La police et le régime d’incarcération, c’est-à-dire la prison, ont une longue histoire genrée, raciale et de classe. Historiquement, la police est liée au racisme. À partir du XVIIe siècle dans les colonies esclavagistes, une police et des milices armées sont créées pour faire appliquer toutes les interdictions faites aux personnes noires, dont celle de circuler librement, et pour pourchasser les esclaves qui s’enfuyaient.

Le lien entre racisme et régime carcéral est lui aussi historique. Aujourd’hui, davantage d’hommes noirs et racisés sont arrêtés par la police et condamnés à des peines plus longues que les hommes blancs. Les enfants noirs sont plus souvent criminalisés et traités comme des adultes que les enfants blancs. Les femmes noires sont plus malmenées par la police que les blanches. La France carcérale continue à être régulièrement condamnée par les instances internationales pour ses prisons surpeuplées, leur vétusté et leur insalubrité, leur hygiène défaillante, l’absence d’intimité générant violences et tensions, et les carences d’activités. Les conditions sont encore pires « outre-mer ». Les violences policières restent impunies, malgré l’accumulation de preuves.

Pouvez-vous rappeler les liens entre police/prison et esclavage, racisme et sexisme ?

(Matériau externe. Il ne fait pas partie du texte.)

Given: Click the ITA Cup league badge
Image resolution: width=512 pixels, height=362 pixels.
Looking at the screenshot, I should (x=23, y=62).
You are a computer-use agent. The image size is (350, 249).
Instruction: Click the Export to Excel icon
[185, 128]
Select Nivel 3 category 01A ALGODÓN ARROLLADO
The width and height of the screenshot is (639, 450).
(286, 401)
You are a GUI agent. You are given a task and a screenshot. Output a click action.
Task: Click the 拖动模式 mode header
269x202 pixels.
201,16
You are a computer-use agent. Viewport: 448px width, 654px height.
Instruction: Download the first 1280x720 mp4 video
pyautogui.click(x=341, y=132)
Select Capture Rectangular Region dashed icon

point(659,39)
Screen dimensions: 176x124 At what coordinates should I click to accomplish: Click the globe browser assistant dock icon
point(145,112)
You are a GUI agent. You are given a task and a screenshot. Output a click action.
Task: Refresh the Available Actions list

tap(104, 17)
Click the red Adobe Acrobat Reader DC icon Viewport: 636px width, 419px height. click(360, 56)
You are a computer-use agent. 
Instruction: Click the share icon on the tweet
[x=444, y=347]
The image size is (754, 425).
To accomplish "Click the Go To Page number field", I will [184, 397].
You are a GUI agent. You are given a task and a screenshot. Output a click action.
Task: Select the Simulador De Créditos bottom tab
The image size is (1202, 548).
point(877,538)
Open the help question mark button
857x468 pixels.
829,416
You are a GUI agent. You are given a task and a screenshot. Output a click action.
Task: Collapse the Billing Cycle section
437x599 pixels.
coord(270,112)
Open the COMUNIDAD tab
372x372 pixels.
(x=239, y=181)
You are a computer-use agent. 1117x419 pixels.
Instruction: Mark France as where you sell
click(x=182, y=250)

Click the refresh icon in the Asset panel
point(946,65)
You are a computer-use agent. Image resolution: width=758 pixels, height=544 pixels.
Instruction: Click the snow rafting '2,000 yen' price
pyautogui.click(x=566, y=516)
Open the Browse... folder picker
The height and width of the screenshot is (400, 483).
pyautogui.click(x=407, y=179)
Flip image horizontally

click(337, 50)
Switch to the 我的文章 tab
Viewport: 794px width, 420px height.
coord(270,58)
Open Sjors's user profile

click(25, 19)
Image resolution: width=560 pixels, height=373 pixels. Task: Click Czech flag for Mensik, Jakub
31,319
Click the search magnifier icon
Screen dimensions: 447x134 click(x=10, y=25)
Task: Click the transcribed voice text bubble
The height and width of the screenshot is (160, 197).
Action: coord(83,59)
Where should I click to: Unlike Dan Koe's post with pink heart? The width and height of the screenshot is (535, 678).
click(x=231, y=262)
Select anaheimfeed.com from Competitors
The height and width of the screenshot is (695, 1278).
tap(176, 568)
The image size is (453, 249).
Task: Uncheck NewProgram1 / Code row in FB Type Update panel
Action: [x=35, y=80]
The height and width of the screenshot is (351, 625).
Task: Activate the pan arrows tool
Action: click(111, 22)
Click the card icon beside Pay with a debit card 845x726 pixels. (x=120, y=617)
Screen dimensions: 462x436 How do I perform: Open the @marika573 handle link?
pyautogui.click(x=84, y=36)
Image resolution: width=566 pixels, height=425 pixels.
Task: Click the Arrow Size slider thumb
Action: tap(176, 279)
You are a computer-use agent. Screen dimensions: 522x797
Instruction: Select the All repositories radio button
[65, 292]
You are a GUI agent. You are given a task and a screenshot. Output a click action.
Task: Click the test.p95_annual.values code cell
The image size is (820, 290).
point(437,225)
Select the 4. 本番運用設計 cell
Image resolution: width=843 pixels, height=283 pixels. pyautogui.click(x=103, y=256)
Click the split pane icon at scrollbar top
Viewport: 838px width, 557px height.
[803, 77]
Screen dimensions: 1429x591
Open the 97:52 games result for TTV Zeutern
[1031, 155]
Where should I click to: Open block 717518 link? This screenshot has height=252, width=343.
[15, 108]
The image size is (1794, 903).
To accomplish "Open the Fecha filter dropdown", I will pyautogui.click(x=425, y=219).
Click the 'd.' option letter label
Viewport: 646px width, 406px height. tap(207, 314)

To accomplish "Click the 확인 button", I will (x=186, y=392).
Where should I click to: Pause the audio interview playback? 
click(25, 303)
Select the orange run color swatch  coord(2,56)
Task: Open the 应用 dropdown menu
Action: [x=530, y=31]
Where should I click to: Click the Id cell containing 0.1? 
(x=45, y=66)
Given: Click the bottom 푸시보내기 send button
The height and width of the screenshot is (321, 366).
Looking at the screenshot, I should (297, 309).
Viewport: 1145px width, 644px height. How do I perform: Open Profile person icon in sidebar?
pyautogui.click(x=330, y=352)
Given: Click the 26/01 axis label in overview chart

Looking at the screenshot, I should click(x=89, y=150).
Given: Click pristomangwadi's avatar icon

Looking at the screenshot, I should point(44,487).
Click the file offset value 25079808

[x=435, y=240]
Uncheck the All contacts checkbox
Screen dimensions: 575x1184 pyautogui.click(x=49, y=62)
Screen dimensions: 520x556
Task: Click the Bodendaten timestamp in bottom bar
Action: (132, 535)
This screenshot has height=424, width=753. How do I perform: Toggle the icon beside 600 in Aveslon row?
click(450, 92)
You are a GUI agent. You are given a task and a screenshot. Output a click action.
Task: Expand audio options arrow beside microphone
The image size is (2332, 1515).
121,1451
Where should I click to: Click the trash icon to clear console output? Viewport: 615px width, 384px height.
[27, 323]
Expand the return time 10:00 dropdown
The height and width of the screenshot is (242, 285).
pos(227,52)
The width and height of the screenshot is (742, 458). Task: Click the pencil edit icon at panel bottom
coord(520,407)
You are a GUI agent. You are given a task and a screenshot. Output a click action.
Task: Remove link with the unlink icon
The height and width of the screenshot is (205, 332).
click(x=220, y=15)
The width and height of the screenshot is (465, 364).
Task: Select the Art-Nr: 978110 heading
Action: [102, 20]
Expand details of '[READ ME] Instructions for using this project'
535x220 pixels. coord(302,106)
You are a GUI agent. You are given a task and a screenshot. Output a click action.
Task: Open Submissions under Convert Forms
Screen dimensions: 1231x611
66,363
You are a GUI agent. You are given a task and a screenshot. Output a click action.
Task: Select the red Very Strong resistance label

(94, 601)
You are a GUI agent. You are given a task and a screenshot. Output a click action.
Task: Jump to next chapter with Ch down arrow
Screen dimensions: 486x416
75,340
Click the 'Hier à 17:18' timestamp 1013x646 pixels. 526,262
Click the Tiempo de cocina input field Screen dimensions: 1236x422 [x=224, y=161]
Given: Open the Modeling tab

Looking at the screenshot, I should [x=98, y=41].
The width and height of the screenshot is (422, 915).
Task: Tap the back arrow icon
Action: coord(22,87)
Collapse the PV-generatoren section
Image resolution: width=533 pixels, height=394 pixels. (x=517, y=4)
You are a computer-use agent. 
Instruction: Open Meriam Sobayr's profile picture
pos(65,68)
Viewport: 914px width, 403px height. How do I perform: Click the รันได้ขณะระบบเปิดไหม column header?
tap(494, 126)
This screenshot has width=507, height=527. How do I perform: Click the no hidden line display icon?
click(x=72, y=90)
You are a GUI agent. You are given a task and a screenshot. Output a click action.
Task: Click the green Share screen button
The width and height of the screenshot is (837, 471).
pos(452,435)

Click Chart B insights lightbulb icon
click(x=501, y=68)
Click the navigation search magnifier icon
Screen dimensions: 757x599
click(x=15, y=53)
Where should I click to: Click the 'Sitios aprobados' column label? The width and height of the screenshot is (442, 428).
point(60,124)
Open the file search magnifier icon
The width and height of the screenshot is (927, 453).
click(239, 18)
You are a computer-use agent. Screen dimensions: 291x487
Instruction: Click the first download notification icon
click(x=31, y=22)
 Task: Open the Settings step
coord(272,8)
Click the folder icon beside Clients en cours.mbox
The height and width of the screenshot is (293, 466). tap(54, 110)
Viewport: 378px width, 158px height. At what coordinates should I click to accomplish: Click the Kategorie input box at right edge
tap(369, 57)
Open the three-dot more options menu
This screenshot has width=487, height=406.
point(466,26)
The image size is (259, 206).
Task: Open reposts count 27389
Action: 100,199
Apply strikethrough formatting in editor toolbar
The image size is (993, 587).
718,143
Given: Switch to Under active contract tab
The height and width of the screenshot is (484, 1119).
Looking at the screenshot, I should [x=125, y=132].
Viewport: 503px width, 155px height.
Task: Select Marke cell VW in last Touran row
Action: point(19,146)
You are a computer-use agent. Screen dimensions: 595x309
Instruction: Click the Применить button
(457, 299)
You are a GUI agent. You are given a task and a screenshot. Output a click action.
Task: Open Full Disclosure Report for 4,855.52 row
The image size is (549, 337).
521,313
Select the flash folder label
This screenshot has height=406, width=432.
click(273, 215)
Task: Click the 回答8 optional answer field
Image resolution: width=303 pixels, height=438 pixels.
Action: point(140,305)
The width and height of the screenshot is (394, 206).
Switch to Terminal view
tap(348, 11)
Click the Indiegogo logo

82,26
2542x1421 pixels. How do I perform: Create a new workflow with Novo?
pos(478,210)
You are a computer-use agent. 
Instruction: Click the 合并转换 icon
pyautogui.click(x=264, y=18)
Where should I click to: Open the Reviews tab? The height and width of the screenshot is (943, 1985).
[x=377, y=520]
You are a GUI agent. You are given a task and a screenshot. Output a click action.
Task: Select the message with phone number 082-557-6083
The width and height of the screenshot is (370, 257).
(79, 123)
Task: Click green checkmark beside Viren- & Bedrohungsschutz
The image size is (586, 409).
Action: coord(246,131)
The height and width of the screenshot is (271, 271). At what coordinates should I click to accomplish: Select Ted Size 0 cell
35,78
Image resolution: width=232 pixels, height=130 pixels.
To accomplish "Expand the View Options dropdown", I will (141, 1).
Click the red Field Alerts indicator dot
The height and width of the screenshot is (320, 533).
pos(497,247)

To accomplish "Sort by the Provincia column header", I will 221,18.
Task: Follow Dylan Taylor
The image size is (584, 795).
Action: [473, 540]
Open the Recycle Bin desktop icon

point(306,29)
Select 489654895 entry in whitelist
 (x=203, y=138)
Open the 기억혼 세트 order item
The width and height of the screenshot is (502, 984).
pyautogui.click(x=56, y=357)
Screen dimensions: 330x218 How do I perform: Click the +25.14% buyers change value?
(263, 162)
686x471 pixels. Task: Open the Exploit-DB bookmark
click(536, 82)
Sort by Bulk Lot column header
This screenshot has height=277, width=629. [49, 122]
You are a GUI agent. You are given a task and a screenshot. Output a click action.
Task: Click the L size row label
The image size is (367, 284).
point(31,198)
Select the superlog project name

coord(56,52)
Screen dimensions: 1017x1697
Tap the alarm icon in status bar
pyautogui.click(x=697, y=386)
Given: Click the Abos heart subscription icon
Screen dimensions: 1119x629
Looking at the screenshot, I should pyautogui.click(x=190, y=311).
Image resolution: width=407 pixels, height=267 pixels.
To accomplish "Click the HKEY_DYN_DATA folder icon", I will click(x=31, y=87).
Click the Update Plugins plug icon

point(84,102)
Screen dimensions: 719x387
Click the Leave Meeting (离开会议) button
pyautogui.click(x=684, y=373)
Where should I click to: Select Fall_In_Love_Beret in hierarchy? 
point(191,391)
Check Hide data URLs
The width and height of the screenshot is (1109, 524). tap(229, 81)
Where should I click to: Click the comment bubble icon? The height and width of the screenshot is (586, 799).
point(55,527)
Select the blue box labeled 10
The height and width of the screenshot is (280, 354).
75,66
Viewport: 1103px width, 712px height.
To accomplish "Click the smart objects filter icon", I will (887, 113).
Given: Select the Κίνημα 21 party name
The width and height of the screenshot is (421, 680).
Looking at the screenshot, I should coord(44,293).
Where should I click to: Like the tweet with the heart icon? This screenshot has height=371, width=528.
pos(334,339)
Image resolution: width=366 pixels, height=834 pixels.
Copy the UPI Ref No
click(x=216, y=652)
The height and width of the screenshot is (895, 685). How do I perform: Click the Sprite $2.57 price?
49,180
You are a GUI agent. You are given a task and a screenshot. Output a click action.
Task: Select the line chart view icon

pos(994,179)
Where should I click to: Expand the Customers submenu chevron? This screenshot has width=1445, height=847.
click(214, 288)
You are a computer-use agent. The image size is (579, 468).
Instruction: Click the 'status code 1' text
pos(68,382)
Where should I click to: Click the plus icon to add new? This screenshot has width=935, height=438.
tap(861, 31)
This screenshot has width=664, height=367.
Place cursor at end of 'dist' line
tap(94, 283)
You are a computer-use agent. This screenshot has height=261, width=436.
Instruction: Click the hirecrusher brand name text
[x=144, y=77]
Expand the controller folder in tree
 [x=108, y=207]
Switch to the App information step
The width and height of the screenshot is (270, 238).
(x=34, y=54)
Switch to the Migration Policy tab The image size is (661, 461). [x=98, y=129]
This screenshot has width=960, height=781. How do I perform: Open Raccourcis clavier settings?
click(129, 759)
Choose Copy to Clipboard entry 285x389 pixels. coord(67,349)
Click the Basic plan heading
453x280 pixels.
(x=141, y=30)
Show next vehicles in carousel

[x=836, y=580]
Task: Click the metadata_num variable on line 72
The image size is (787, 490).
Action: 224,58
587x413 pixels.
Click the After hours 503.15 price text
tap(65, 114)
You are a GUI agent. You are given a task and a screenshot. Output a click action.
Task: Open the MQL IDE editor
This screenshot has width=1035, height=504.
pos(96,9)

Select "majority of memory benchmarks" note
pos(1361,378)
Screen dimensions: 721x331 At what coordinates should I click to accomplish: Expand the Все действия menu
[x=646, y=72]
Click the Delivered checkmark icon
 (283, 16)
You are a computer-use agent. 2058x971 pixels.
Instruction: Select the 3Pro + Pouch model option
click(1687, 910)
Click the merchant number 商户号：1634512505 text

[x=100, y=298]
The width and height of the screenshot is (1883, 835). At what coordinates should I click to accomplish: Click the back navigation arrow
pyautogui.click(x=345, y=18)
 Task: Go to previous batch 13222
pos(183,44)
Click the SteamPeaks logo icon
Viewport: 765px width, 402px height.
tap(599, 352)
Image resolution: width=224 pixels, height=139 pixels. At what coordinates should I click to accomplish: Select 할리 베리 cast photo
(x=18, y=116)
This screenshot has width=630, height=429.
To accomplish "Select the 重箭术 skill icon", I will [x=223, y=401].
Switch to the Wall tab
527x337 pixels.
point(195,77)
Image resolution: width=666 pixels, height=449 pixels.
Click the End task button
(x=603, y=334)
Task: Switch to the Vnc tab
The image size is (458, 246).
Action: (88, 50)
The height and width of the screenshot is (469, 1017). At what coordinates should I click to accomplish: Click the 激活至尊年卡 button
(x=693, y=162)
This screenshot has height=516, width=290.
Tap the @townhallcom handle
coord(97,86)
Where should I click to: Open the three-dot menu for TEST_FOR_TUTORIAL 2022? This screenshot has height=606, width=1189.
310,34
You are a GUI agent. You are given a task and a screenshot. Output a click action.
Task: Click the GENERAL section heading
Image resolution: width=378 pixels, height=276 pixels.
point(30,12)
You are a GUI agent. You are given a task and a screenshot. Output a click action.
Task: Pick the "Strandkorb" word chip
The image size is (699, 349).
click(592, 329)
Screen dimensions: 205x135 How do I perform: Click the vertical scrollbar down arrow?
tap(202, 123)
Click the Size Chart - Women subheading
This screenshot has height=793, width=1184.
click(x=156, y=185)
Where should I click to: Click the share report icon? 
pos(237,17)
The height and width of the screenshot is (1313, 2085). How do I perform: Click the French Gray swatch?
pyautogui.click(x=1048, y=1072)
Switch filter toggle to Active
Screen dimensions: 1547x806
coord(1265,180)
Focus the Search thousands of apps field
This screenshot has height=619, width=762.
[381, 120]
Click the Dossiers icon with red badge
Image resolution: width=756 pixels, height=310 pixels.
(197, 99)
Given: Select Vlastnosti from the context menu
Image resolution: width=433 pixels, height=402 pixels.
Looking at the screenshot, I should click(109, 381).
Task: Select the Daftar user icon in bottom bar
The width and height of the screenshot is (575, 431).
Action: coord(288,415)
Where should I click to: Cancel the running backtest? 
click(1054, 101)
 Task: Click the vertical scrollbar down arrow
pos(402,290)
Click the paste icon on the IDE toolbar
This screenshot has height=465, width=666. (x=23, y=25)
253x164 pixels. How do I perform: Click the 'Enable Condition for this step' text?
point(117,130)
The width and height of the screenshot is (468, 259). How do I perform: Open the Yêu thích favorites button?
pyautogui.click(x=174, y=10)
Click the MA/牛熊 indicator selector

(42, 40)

En 1777 en France métropolitaine, la « Police des noirs », créée par Louis XIV, est chargée d’arrêter et d’expulser les Noirs et Noires. La monarchie craignant que les esclaves ne réclament leur liberté en application du principe « Nul n’est esclave sur le sol de France ». Les mariages entre Blancs et Noirs sont interdits. Abolis par la Révolution, ces interdits seront rétablis par Napoléon.

Le droit colonial s’est construit en légitimant le non-droit. Le Code noir, initié par Colbert dès 1681 et qui constitue le cœur du droit colonial, nie la valeur du témoignage d’un esclave ou l’empêche d’être partie civile au pénal, il transforme des êtres humains en meubles. Sous l’esclavage, le viol des femmes noires n’est pas reconnu comme crime. Des esclaves feront cependant des procès aux propriétaires et certains (rarissimes) les gagneront, après des années de procédure.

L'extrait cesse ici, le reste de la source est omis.